----- Extracted data
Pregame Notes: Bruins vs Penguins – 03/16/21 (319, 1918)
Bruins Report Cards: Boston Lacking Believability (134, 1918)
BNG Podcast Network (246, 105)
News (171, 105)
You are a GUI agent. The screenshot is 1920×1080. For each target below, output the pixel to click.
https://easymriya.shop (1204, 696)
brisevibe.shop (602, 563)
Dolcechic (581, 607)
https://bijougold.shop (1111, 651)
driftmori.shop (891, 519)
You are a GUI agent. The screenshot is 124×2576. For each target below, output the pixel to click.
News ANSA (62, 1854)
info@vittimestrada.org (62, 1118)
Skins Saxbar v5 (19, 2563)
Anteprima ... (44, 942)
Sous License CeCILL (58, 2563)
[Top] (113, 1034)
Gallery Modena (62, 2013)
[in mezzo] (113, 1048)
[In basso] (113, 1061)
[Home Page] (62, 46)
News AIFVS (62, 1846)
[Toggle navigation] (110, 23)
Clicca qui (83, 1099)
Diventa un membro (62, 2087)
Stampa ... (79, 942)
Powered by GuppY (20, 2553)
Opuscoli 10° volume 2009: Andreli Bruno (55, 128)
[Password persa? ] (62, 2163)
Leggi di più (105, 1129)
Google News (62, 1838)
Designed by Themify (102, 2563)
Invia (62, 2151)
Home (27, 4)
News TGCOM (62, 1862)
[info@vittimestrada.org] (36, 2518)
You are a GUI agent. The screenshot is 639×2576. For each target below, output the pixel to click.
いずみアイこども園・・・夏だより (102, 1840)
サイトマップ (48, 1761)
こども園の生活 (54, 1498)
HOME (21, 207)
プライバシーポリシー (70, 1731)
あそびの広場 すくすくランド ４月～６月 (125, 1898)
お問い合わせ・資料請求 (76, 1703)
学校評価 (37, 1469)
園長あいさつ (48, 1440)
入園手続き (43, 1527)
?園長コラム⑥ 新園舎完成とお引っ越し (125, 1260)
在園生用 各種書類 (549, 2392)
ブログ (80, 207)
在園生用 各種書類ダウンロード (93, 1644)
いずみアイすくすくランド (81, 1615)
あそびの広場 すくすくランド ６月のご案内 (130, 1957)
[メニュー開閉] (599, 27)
----------
Copy all of the material word for word.

Pregame Notes: Bruins vs Penguins – 03/16/21 (319, 1918)
Bruins Report Cards: Boston Lacking Believability (134, 1918)
BNG Podcast Network (246, 105)
News (171, 105)
You are a GUI agent. The screenshot is 1920×1080. For each target below, output the pixel to click.
https://easymriya.shop (1204, 696)
brisevibe.shop (602, 563)
Dolcechic (581, 607)
https://bijougold.shop (1111, 651)
driftmori.shop (891, 519)
You are a GUI agent. The screenshot is 124×2576. For each target below, output the pixel to click.
News ANSA (62, 1854)
info@vittimestrada.org (62, 1118)
Skins Saxbar v5 (19, 2563)
Anteprima ... (44, 942)
Sous License CeCILL (58, 2563)
[Top] (113, 1034)
Gallery Modena (62, 2013)
[in mezzo] (113, 1048)
[In basso] (113, 1061)
[Home Page] (62, 46)
News AIFVS (62, 1846)
[Toggle navigation] (110, 23)
Clicca qui (83, 1099)
Diventa un membro (62, 2087)
Stampa ... (79, 942)
Powered by GuppY (20, 2553)
Opuscoli 10° volume 2009: Andreli Bruno (55, 128)
[Password persa? ] (62, 2163)
Leggi di più (105, 1129)
Google News (62, 1838)
Designed by Themify (102, 2563)
Invia (62, 2151)
Home (27, 4)
News TGCOM (62, 1862)
[info@vittimestrada.org] (36, 2518)
You are a GUI agent. The screenshot is 639×2576. For each target below, output the pixel to click.
いずみアイこども園・・・夏だより (102, 1840)
サイトマップ (48, 1761)
こども園の生活 (54, 1498)
HOME (21, 207)
プライバシーポリシー (70, 1731)
あそびの広場 すくすくランド ４月～６月 (125, 1898)
お問い合わせ・資料請求 (76, 1703)
学校評価 (37, 1469)
園長あいさつ (48, 1440)
入園手続き (43, 1527)
?園長コラム⑥ 新園舎完成とお引っ越し (125, 1260)
在園生用 各種書類 (549, 2392)
ブログ (80, 207)
在園生用 各種書類ダウンロード (93, 1644)
いずみアイすくすくランド (81, 1615)
あそびの広場 すくすくランド ６月のご案内 (130, 1957)
[メニュー開閉] (599, 27)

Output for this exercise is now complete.